I have a classification model that categorises customers risk to a lending company over time. For example, a customer may appear as credit-worthy but with time, new updated data we collect may indicate the contrary. More specifically, I want to build a model that can predict the magnitude that any future changes of a given customer's data will have to my initial hypothesis of the customer. There are many independent variables which are expected to change over time, for example cost of living, nature of banking transactions, employment data, and I am thus wondering how can I construct the architectural design for the ML pipeline once in production to facilitate the model validation based on the change of data for each customer?
-
This appears to be an online learning problem as your features changes over-time significantly, See https://stats.stackexchange.com/questions/301975/does-online-learning-theory-have-any-real-world-applications?rq=1 – patagonicus Jan 03 '22 at 04:06
1 Answers
There are a few options.

Dataset extract:

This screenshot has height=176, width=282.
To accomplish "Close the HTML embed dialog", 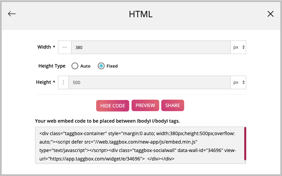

Exercise set:
[a] Do these statements agree with the lending-risk thread? Answer yes or no for each, quoting the words that decide it: (i) the model sorts customers by their risk to a lending company, (ii) cost of living is given as a variable expected to change over time, (iii) the comment calls this a batch learning problem.
[b] Can you extend the lending-risk thread past its last sentence by writing out the options its answer begins to introduce?
The lines come from a source unrelated to the thread on lending risk models.

Answers:
[a]
(i) Yes: "categorises customers risk to a lending company over time"
(ii) Yes: "for example cost of living, nature of banking transactions, employment data"
(iii) No: "This appears to be an online learning problem"

[b]
A key assumption of most risk models is that the outcomes are independent conditioned on the covariates. So, it may suffice to build something like a logistic regression and update your risk estimate as customer data is updated. This main benefit of this approach is its simplicity: in a batch manner, update your design matrix and re-score individuals. Using interpretable models like logistic regression has the added benefit that you can interpret how changes in one variable will lead to changes to the outcome.
Another approach would be to use a class of models known as mixed models. It may be the case that the risk changes differently for customer A and B as their cost of living changes, for example. We can estimate a effect for each customer, pooling information from all customers to help inform the model on customers we might see in the future.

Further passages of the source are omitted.